Mr. Saunders: Yes. To be fair, I think that has very little to do with tax rate. I think the United States has to become more competitive around the global versus territorial tax system. I think the real reason why companies have been moving abroad and why American companies have been disadvantaged competitively against foreign companies has almost nothing to do with tax rate in and of itself. It has to do with the double taxation of American companies’ foreign profits. Virtually no other country in the world has a double taxation on foreign profits like the United States does. That is really the main reason why this phenomenon exists, and I do believe the United States should solve it to make America more competitive.

Mr. Daily: In 2010, you became CEO of Bausch + Lomb, and since that time, you have been involved in several large deals: selling B+L to Valeant, later becoming CEO of Forest Laboratories, and soon after, CEO of Actavis, and then eventually, CEO of Allergan after the Actavis merger. Can you talk about your personal growth as an executive and what the last 5 years has been like?

Mr. Saunders: I grow every day. What makes my job so exciting is I learn new things all the time. My thinking evolves around how to do things, and clearly as I have grown as an executive, I've really learned the value of a strong team, a strong group of leaders around me, of working with really talented people and giving them the ability to succeed and grow as well. We've had a lot of fun. We've worked very hard. We've had a lot of challenges, but overall it's been a really satisfying experience.

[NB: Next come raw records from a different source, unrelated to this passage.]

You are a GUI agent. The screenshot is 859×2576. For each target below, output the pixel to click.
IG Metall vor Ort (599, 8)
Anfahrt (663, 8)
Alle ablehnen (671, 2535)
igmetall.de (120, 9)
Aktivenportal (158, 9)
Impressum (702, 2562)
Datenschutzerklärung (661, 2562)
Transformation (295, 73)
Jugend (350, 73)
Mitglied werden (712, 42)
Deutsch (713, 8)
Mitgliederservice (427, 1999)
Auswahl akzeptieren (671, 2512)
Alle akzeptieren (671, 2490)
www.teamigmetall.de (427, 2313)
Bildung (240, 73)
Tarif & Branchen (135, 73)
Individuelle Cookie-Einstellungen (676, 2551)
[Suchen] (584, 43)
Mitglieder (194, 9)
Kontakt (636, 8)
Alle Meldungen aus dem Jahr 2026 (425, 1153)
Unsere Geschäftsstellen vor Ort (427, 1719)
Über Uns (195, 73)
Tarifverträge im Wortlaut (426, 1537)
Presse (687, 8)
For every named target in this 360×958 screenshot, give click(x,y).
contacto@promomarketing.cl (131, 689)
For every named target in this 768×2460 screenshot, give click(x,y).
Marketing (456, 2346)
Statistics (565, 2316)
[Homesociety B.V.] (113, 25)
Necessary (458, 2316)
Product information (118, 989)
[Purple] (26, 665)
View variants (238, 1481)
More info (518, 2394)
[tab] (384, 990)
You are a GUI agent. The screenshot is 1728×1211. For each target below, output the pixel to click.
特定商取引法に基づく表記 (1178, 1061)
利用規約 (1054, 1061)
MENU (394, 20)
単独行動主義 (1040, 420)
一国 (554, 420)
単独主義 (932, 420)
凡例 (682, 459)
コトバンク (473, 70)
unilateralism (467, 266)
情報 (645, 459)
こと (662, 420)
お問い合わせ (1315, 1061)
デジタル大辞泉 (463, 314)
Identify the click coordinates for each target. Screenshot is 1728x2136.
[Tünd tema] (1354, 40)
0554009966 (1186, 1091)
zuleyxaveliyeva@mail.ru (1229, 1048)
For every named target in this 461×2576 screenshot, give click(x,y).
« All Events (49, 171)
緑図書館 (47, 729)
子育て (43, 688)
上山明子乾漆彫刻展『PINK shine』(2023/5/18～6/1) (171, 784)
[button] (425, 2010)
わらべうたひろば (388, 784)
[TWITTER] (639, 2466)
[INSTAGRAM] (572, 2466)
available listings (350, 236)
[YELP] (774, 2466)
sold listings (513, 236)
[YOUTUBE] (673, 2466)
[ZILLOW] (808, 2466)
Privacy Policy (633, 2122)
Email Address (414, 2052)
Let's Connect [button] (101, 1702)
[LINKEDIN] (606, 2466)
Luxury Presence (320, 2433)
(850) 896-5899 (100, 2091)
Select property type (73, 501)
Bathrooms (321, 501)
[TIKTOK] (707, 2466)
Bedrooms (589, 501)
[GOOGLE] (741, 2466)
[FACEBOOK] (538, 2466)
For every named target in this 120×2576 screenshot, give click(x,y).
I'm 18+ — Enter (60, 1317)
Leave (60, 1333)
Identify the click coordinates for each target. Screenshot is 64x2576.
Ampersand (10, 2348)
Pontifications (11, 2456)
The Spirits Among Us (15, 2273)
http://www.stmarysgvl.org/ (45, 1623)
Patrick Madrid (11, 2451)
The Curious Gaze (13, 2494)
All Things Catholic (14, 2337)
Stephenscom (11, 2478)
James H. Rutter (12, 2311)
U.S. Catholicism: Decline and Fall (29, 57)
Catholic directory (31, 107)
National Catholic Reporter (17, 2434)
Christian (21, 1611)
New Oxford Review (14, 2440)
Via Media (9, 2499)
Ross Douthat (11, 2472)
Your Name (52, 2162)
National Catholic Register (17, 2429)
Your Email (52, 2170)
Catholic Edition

Mr. Daily: And finally, looking forward, what are the long-term professional and personal goals for Brent Saunders?

Mr. Saunders: For me, it's just the continuing aspiration of being the best at what we do. I think that's always going to be a goal. You never achieve that status, but it’s that desire that I think creates our goal, our quest to constantly be improving, to learning, to listening, and to getting stronger and better. And I take that very personally. I try to come to work every day and just do things a little bit better, and act a little bolder, and come up with better ways of working. I've always tried to ask all of our colleagues around the world at Allergan to try to do the same thing, and if you can get roughly 30,000 people all trying to do things a little bit different, a little bit better everyday, it really becomes a very powerful place. We’re starting to really see that inside of Allergan.

I think personally it's just about personal growth and intellectual challenge. I get plenty of that at work and plenty of that at home. And so I'm having a good time.